Serebreni et al. proposed a semi-analytical model to assess the reliability QFN solder joints under thermal cycling. This model generates effective mechanical properties for the QFN package, and calculates the shear stress and strain using a model proposed by Chen and Nelson. The dissipated strain energy density is then determined from these values and used to predict characteristic cycles to failure using a 2-parameter Weibull curve.

==Comparison to other packages==
The QFN package is similar to the quad flat package, but the leads do not extend out from the package sides. It is hence difficult to hand-solder a QFN package, inspect solder joint quality, or probe lead(s).

==Variants==
Different manufacturers use different names for this package: ML (micro-leadframe) versus FN (flat no-lead), in addition there are versions with pads on all four sides (quad) and pads on just two sides (dual), thickness varying between 0.9–1.0 mm for normal packages and 0.4 mm for extremely thin. Abbreviations include:

| Package | Description | Manufacturer |
|---|---|---|
| DFN | dual flat no-lead package | Atmel, ROHM Semiconductor |
| DG1677-2 | quad flat no-lead package | Mini-Circuits |
| DQFN | dual quad flat no-lead package | Atmel |
| cDFN |  | iC-Haus |
| TDFN | thin dual flat no-lead package |  |
| UTDFN | ultra-thin dual flat no-lead package |  |
| XDFN | extremely thin dual flat no-lead package |  |
| QFN | quad flat no-lead package | Amkor Technology |
| QFN-TEP | quad flat no-lead package with top-exposed pad |  |
| TQFN | thin quad flat no-lead package |  |
| LLP | leadless leadframe package | National Semiconductor |
| LPCC | leadless plastic chip carrier | ASAT Holdings |
| MLF | micro-leadframe | Amkor Technology and Atmel |
| MLPD | micro-leadframe package dual |  |
| MLPM | micro-leadframe package micro |  |
| MLPQ | micro-leadframe package quad |  |
| DRMLF | dual-row micro-leadframe package | Amkor Technology |
| DRQFN | dual-row quad flat no-lead | Microchip Technology |
| VQFN/WQFN | very thin quad flat no-lead | Texas Instruments and others (such as Atmel, ROHM Semiconductor) |
| HVQFN | Heatsink Very-thin Quad Flat package |  |
| UDFN | ultra dual flat no-lead | Microchip Technology |
| UQFN | ultrathin quad flat no-lead | Texas Instruments and Microchip Technology |

Micro lead frame package

Micro lead frame package (MLP) is a family of integrated circuit QFN packages, used in surface mounted electronic circuits designs.
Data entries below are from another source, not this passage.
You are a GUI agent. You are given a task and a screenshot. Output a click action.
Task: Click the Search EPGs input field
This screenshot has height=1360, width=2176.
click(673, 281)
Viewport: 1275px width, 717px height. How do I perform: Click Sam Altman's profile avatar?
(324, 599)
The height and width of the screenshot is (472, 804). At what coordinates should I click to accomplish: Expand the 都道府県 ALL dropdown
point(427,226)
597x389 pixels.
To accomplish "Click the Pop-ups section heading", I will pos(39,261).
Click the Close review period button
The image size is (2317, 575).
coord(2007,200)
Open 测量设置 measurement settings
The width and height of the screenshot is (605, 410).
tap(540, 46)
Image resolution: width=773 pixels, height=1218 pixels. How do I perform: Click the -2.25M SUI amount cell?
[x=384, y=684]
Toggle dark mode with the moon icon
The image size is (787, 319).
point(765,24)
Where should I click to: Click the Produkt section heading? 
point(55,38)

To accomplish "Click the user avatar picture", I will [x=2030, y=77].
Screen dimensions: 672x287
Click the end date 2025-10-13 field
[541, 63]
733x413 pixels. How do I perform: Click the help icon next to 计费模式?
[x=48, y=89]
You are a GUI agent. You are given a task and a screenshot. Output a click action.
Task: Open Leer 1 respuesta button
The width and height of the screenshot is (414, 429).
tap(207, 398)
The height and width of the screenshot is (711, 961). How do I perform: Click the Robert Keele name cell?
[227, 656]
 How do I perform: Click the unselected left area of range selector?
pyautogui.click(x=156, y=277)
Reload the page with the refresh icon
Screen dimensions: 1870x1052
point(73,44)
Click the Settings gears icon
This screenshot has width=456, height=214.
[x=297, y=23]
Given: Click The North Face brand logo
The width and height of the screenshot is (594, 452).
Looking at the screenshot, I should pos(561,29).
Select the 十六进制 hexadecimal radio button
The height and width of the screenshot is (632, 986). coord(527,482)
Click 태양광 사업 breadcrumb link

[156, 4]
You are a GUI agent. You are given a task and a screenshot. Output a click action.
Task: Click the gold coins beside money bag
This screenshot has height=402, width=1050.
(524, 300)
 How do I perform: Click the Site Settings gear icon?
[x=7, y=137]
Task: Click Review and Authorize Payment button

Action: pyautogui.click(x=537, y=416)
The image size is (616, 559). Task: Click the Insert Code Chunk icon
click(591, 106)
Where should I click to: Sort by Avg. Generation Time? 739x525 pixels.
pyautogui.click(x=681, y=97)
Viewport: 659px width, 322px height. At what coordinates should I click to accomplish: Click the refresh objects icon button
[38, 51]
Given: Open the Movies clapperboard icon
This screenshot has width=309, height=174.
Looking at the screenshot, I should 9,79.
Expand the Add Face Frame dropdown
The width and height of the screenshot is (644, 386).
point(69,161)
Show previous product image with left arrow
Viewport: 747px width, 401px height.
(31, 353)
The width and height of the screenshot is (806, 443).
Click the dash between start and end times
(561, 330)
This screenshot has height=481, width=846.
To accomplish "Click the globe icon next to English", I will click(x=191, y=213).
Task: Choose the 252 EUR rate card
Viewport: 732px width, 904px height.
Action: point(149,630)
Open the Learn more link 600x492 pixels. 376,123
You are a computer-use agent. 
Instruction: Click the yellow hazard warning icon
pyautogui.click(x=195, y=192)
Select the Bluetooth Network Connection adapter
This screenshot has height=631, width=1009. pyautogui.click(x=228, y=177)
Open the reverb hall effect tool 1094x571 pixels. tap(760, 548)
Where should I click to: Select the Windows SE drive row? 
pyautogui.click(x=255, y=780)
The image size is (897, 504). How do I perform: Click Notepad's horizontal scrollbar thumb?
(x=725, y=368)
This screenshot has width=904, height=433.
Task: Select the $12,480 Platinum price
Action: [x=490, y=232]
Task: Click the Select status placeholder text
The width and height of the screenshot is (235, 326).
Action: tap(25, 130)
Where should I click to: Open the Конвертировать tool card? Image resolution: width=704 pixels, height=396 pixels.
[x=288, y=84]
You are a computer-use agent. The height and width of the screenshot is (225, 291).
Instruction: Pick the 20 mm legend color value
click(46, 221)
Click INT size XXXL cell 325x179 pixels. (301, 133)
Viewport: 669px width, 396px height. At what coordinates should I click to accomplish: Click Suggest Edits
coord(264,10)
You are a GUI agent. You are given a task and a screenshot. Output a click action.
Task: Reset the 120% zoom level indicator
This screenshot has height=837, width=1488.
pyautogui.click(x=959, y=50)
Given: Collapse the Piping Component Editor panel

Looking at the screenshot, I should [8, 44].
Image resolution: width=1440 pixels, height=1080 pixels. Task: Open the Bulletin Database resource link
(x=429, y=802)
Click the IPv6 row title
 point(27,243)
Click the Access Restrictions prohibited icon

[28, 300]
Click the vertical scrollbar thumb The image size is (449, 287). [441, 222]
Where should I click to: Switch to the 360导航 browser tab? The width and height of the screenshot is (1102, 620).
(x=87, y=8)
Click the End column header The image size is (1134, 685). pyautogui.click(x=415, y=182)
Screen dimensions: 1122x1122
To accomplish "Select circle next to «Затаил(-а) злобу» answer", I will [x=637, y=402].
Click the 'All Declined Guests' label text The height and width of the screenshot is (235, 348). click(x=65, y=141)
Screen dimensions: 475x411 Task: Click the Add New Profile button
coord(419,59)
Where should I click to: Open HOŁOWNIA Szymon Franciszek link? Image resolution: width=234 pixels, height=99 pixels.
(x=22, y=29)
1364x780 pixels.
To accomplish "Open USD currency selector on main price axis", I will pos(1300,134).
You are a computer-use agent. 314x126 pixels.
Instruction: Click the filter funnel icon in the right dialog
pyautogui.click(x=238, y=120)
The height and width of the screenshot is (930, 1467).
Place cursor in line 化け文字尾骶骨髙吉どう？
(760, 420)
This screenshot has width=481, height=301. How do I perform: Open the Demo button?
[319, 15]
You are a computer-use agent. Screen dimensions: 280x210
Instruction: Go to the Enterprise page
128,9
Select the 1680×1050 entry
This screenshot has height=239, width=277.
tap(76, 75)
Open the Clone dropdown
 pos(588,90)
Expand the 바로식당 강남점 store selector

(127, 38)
It is available in 3 versions which are MLPQ (Q stands for quad), MLPM (M stands for micro), and MLPD (D stands for dual). These package generally have an exposed die attach pad to improve thermal performance. This package is similar to chip scale packages (CSP) in construction. MLPD are designed to provide a footprint-compatible replacement for small-outline integrated circuit (SOIC) packages.

Micro lead frame (MLF) is a near CSP plastic encapsulated package with a copper leadframe substrate. This package uses perimeter lands on the bottom of the package to provide electrical contact to the printed circuit board. The die attach paddle is exposed on the bottom of the package surface to provide an efficient heat path when soldered directly to the circuit board. This also enables stable ground by use of down bonds or by electrical connection through a conductive die attach material.

A more recent design variation which allows for higher density connections is the dual row micro lead frame (DRMLF) package. This is an MLF package with two rows of lands for devices requiring up to 164 I/O. Typical applications include hard disk drives, USB controllers, and wireless LAN.